Les propositions de la commission d'enquête sénatoriale
ayant une dimension internationale


• Instaurer, au niveau de l'AMA, une procédure d'accréditation ou d'agrément international des préleveurs ( Proposition n° 26 ).


• Soutenir auprès de l'AMA la limitation de la compétence des fédérations internationales aux seules manifestations sportives dans l'organisation desquelles elles sont réellement impliquées ( Proposition n° 27 ).


• Soutenir auprès de l'AMA une durée maximale pendant laquelle les organisations nationales antidopage (ONAD) n'ont pas de compétence de contrôle autonome sur une compétition internationale ( Proposition n° 28 ).


• Définir toutes les compétitions se déroulant en France comme nationales par défaut, sous réserve de la communication par la fédération internationale d'une liste des manifestations internationales qu'elle entend contrôler ( Proposition n° 29 ).

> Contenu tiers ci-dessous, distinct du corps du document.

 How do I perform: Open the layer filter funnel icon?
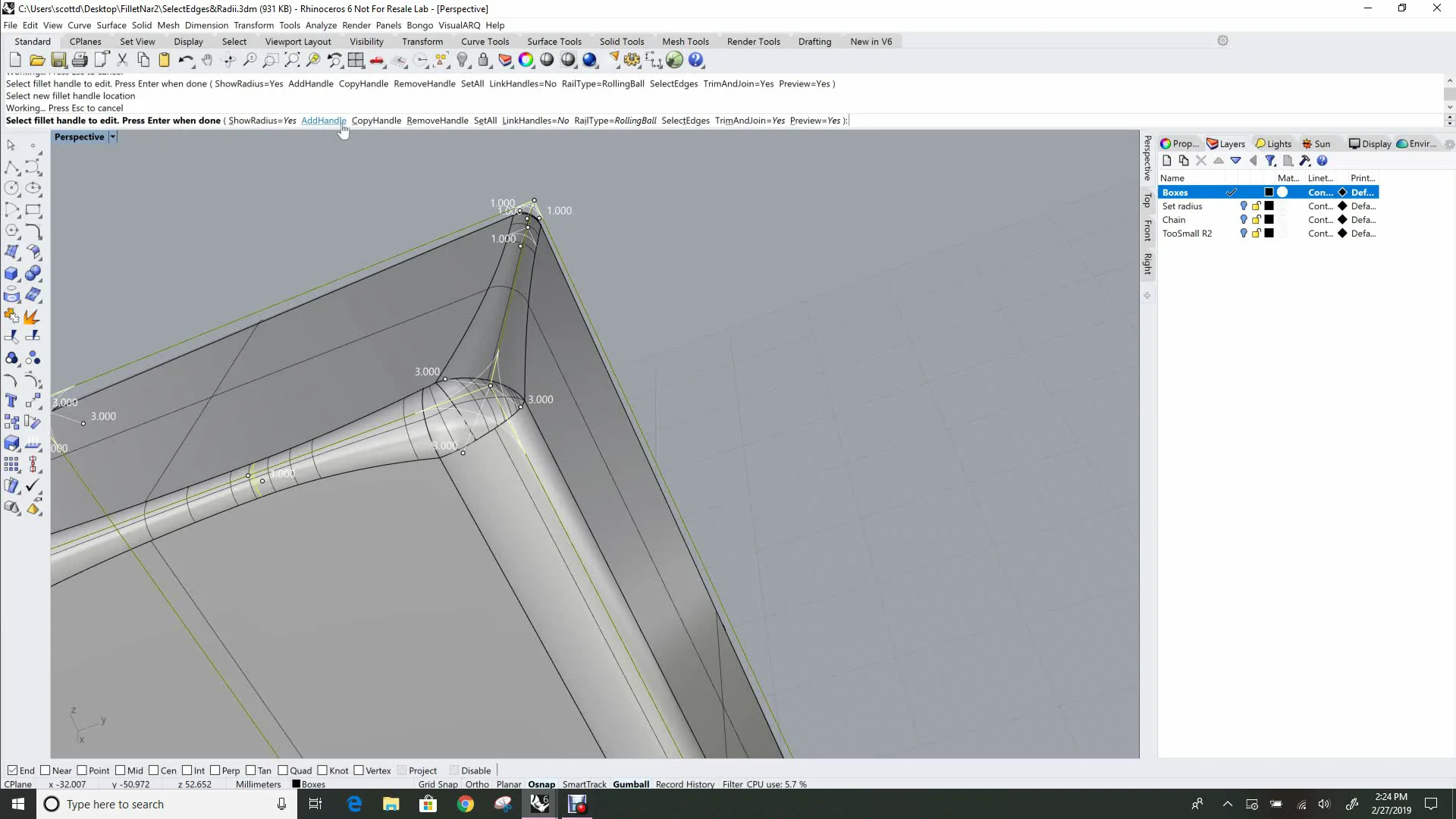pyautogui.click(x=1271, y=160)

• Soutenir auprès de l'AMA qu'il soit permis aux ONAD de contrôler une compétition internationale sans approbation de la fédération internationale, ni de l'AMA dès lors que la fédération internationale n'entend pas exercer sa compétence ( Proposition n° 30 ).


• Systématiser les conventions entre l'AFLD et les fédérations internationales en vue de partager les programmes de contrôles sur les manifestations internationales ( Proposition n° 31 ).


• Soutenir auprès de l'AMA la suppression de la distinction entre les méthodes et substances interdites en permanence et celles qui le sont uniquement en compétition ( Proposition n° 6 ).


• Soutenir auprès de l'AMA le retrait du pouvoir de sanction des fédérations internationales à l'encontre des sportifs internationaux ( Proposition n° 42 ).


• Encourager l'adoption par l'Union européenne de directives d'harmonisation en matière de lutte contre le trafic de produits dopants ( Proposition n° 60 ).


• Suggérer à l'AMA de recommander aux membres de communiquer le point de contact en charge de la répression pénale du dopage au niveau national ( Proposition n° 59 ).

Source : commission d'enquête sénatoriale
sur l'efficacité de la lutte contre le dopage

Dans le même esprit, la commission d'enquête sénatoriale avait proposé de définir toutes les compétitions se déroulant en France comme nationales par défaut, sous réserve de la communication par la fédération internationale d'une liste des manifestations internationales qu'elle entendait contrôler ( Proposition n° 29 ). Elle avait également préconisé qu'il soit permis aux ONAD de contrôler une compétition internationale sans approbation de la fédération internationale, ni de l'AMA dès lors que la fédération internationale n'entendait pas exercer sa compétence ( Proposition n° 30 ).


* 5 au sens du code du sport.

* 6 Voir rapport précité p. 128 et suivantes.